After exiting with her crafted bug net, she was greeted by Tammy, who discussed collecting items from around the island such as weeds to craft with. There was no prompt teaching her how to bug hunt, but Kayla is intuitive. She opened her inventory, equipped the net, and pressed A near a moth, catching it. She then ran to the water’s edge to fish. She equipped the fishing rod, pressed A to cast near the shadow of a fish. It was a trial and error process, which admittedly frustrated her for a moment at first, but she was soon successfully catching bugs and fish. Who needs tutorials, anyway? 

Kayla resumed shaking trees on the island, a useful way to collect resources such as fruit, branches, and occasionally Bells. Eventually, luck turned on Kayla, and a wasp's nest fell from the tree. Without her trusty net equipped (flimsy items break after a number of uses), she was stung by the wasps. Her face took on a Quasimodo like appearance. Talking to Tom gave her the option to buy medicine to keep handy. Tom also will accept donations of unique creatures you catch on the island to send to his friend, Blathers the Owl. After five unique species are turned in, Blathers will arrive to set up shop. Er, museum. This then unlocks the Critterpedia, which catalogues the unique species you’ve caught, along with displaying their active hours and locations. You also receive recipes for your donations as well.

Moth Critterpedia Entry
The Critterpedia app entry for the moth. Photo: Corey Poindexter

After paying off her first 5,000 Nook Miles starter loan, Kayla was awarded with an upgrade: a house. But Tom, ever the capitalist, reminds us that nothing in this world is free. The loan for building the house is 98,000 Bells, forgoing the NookMiles, which now are used to unlock other items and rewards at the NookStop terminal. With the museum and home built, Kayla received recipes for the axe (for chopping trees and rocks), the shovel (used to dig, as well as move plants and trees), and the pole vault (for hopping over the rivers). She had also bought the recipe for a slingshot, which allowed her to shoot down a balloon that had a present inside.

She continued to scavenge and sell until she paid off the 98,000 bells debt, which got her an upgrade to the house and a new roof, at a loan of 198,000 Bells. Steep, even for you Tom. Kayla opened up her Passport to find that she had also unlocked some unique titles from some NookMiles achievements to further customize her unique bio card. She had also unlocked the village bulletin board, where she left a friendly welcome message for potential visitors. With that, her first day of playing Animal Crossing: New Horizons came to a close.

Home Upgrade Loan for 198,000 Bells
Tom Nook offering a third loan for 198,000 Bells. Photo: Corey Poindexter

Bulletin Board Welcome
Kayla left a friendly welcome message for villagers visiting her island. Photo: Corey Poindexter

Overall, her takeaway was extremely positive.
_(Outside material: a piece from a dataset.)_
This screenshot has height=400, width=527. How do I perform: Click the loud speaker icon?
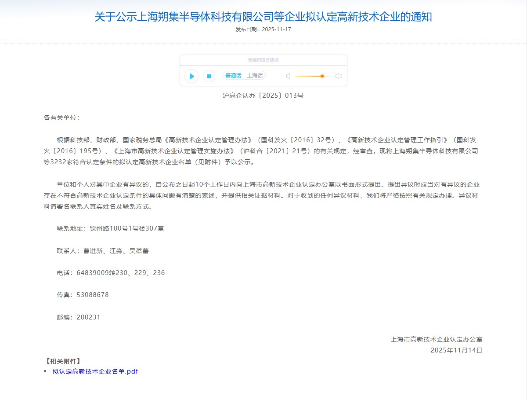pyautogui.click(x=338, y=76)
She is a big fan of the relaxing, low-stakes nature of the game, despite (and possibly because of) the repetitive nature of the tasks. “It’s very easy to just jump in,” she explained. “It’s very adorable, fun, and chill. I like that I can’t die, just end up back at my tent. I loved the music, the voices, and that they clap for me when I make things.” When asked if there were any negatives, Kayla said, “There were a few things that I wish were better explained, or maybe I missed them. I kind of had to just figure a few things out on my own, which wasn’t bad, but maybe frustrating. Also, the aiming system takes a bit of getting used to. Eventually it became easier to place and move items in my house after upgrading from the tent, but at first it was a bit difficult. Same with fishing.” When asked if the negatives were serious enough to hinder most players, or sour her experience, Kayla answered, “Oh, no. This game is amazing. I just realized I’ve been playing for seven hours and need to go to sleep now.”

So there you have it, it’s a hit. Oh, what do I think of the game? New Horizons has delightful characters and charming music, but very repetitive gameplay and simple mechanics. It feels more akin to an interactive dollhouse with collecting aspects. I’m not necessarily sure it’s a game I would lose myself in, but if it brings my wife this much joy, I’d say it’s an early contender for my game of the year.